Top of Record excerpts
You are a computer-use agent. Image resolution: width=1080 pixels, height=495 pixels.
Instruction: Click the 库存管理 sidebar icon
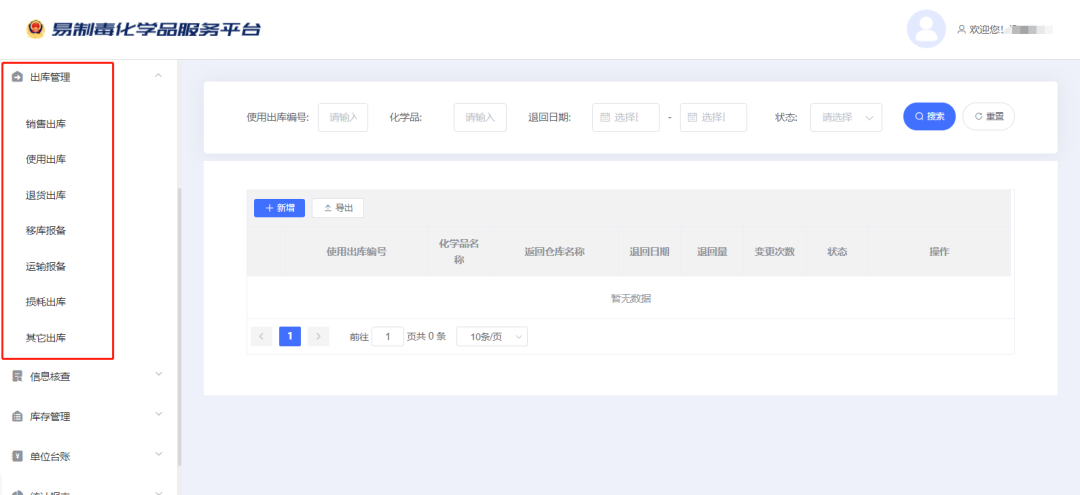(x=17, y=416)
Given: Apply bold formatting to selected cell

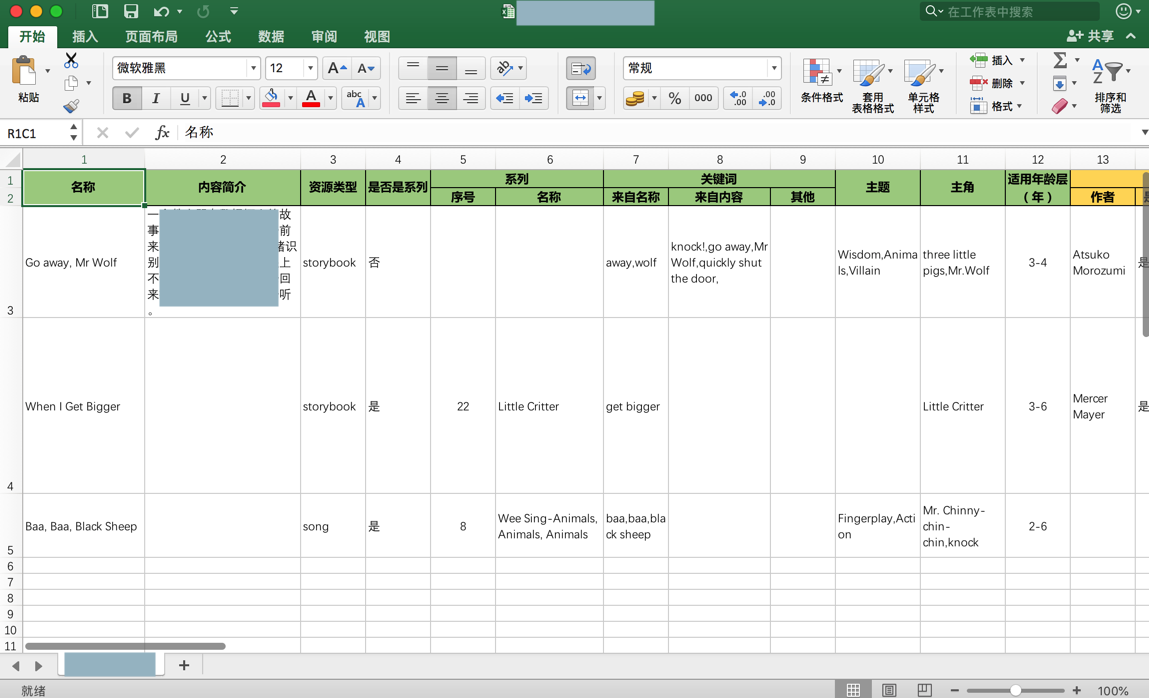Looking at the screenshot, I should (126, 98).
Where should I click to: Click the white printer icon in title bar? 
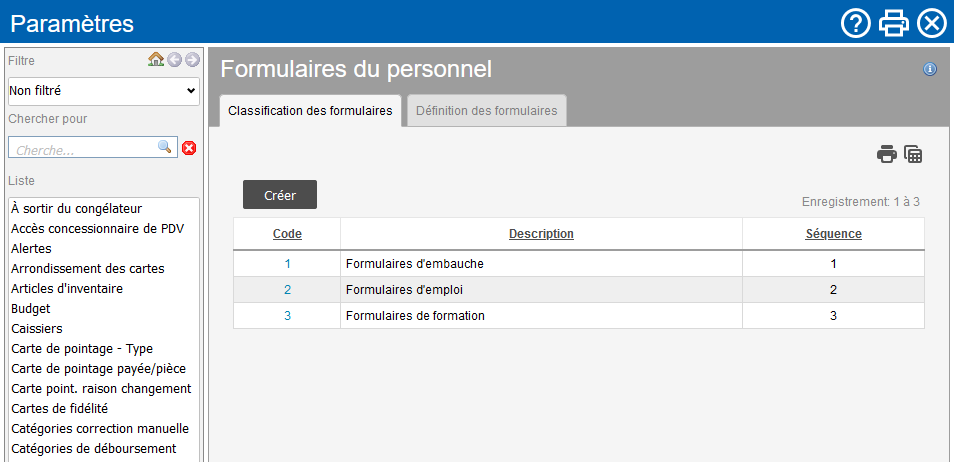coord(894,23)
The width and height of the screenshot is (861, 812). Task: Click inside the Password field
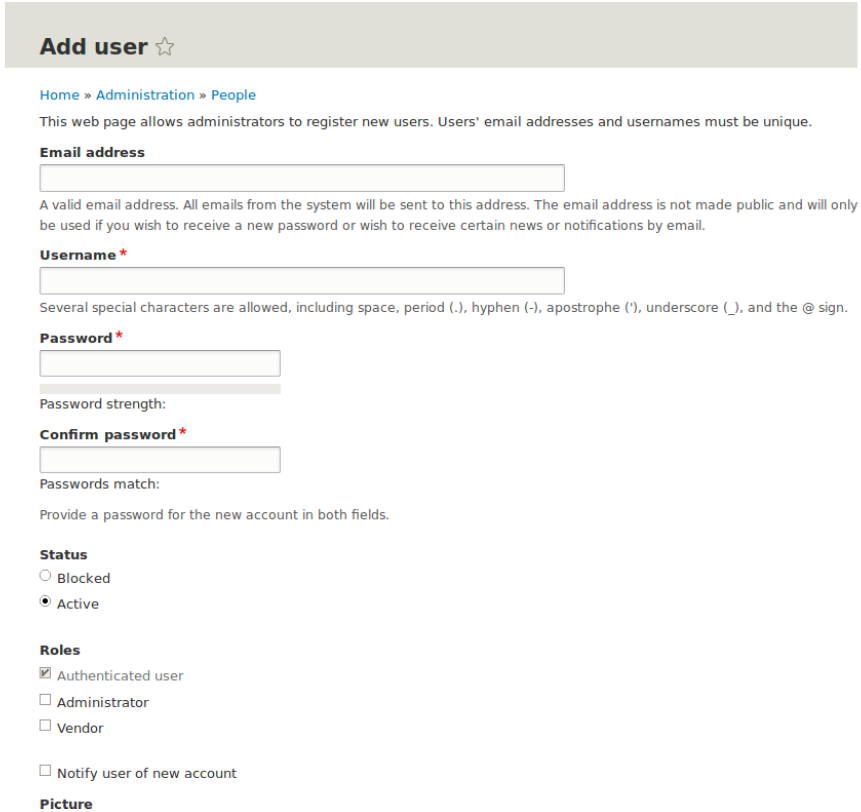[x=158, y=362]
Bottom of Record excerpts
What the task requires
Omit the pictures and reproduce the records above exactly.

Reply to the exercise
You are a computer-use agent. Image resolution: width=1080 pixels, height=495 pixels.
Instruction: Click the 库存管理 sidebar icon
(x=17, y=416)
Given: Apply bold formatting to selected cell

Looking at the screenshot, I should (126, 98).
Where should I click to: Click the white printer icon in title bar? 
coord(894,23)
The width and height of the screenshot is (861, 812). Task: Click inside the Password field
[x=158, y=362]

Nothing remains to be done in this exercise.